Intervention Strategies
As of February 2024, Japanese clinical guidelines for RSV prophylaxis did not yet include the addition of RSVpreF vaccination to the existing prophylaxis, palivizumab [9]. We assumed that RSVpreF vaccine and palivizumab will be used together in the clinical practice as a comprehensive prophylaxis program to improve protection against infants from RSV infection. At present, palivizumab is approved and highly used for premature who were born ≤ 35 wGA and infants with risks of RSV disease, such as infants with bronchopulmonary dysplasia (BPD), congenital heart disease (CHD), Down’s syndrome, or a compromised immune system in Japan [11, 12, 14, 25]. In contrast, we assumed that RSVpreF vaccination is effective for full-term (≥ 37 wGA) and preterm born at 32–36 wGA, and some proportion of infants that could be protected from maternal immunization could be exempted from palivizumab prescription. In this study, two cases, scenario 1 (base case scenario) and scenario 2 were developed by changing the target population for palivizumab prescription in the combination prophylaxis (Table 1).
For both cases, all women were eligible for year-round RSVpreF vaccination. In scenario 1, premature (≤ 31 wGA) without risk and all infants with risk were eligible to receive palivizumab. In this setting, premature (32–36 wGA) without risk was assumed not to receive palivizumab if their mother received RSVpreF vaccine. However, if their mothers were unvaccinated or infants born within 2 weeks after maternal vaccination, we assumed that the people were not sufficiently protected by transferred maternal antibodies and received palivizumab. In scenario 2, premature (≤ 31 wGA) regardless risk in infants were eligible to receive palivizumab. These combination prophylaxes were compared with the current prophylaxis (palivizumab alone) in the analysis (Table 1).

========

Translate this sentence from the RSV prophylaxis text into Spanish: "For both cases, all women were eligible for year-round RSVpreF vaccination."

DATA PROVIDED:
========

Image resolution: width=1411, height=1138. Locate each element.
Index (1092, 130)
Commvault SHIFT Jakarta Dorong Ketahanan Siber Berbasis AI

========

SOLUTION TO THIS TASK:
En ambos casos, todas las mujeres eran elegibles para la vacunación con RSVpreF durante todo el año.